SUTA stands for State Unemployment Tax Act, which is a payroll tax that employers are required to pay on behalf of their employees to their state unemployment fund. The tax is designed to finance the cost of state unemployment insurance benefits in the United States, which make up all of unemployment insurance expenditures in the country. The money collected from SUTA taxes goes into the state unemployment fund on behalf of employees who lose their jobs and need to collect unemployment benefits.
SUTA tax is experience-rated, which means that tax rates are firm-specific and update each year to reflect the cost of the benefits that the firms former employees have received recently.
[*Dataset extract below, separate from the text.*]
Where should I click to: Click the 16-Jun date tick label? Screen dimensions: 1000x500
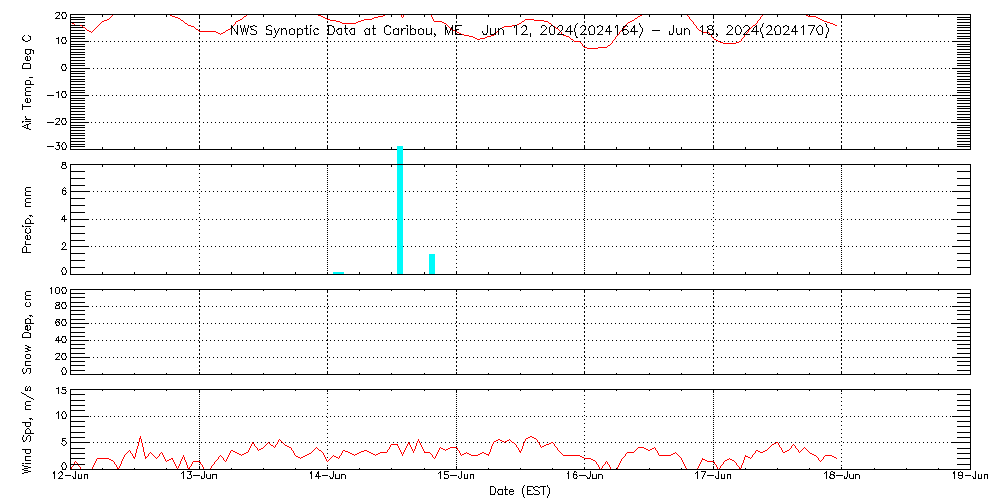pyautogui.click(x=585, y=476)
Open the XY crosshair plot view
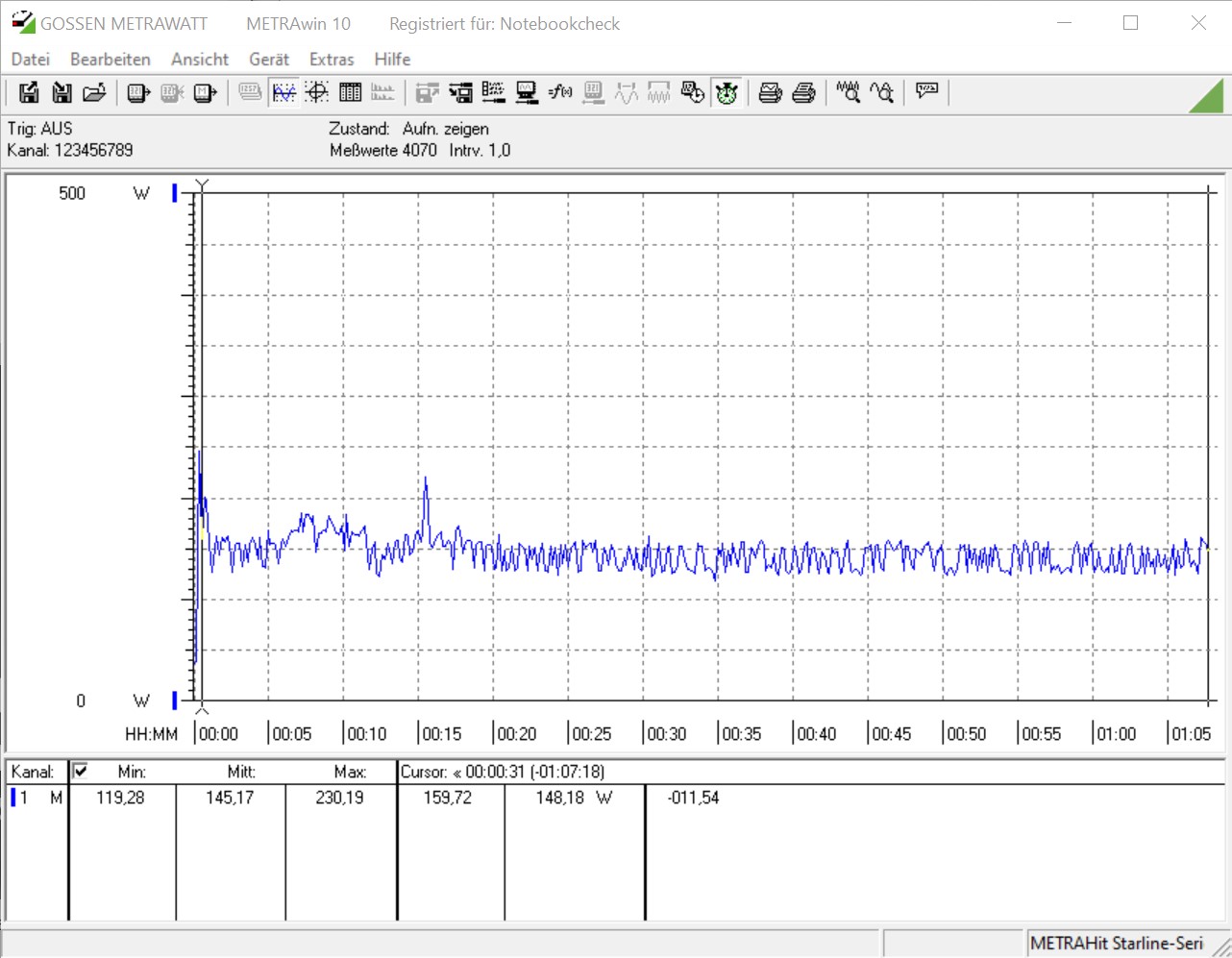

The taxable base is around $10,000 per employee, which is much less than the average yearly earnings of a given worker. This provides a modest incentive for firms to reduce unskilled and part-time work in favor of skilled and full-time work.
SUTA tax rates and taxable wage bases vary by state, and employers receive an assessment or tax rate that they are required to pay. The rate may be updated periodically and may increase for businesses in certain industries that experience higher rates of turnover. Employers should receive a yearly assessment from the state that determines their rate.
In general, employers pay SUTA taxes, but some states require that both the employer and employee pay SUTA taxes. For employees who work in only one state, SUTA taxes are paid to the state where the work takes place. For employees who work in two or more states, determining the correct state to pay SUTA can involve identifying the state where the employee has an office or where the employee receives direction from their employer.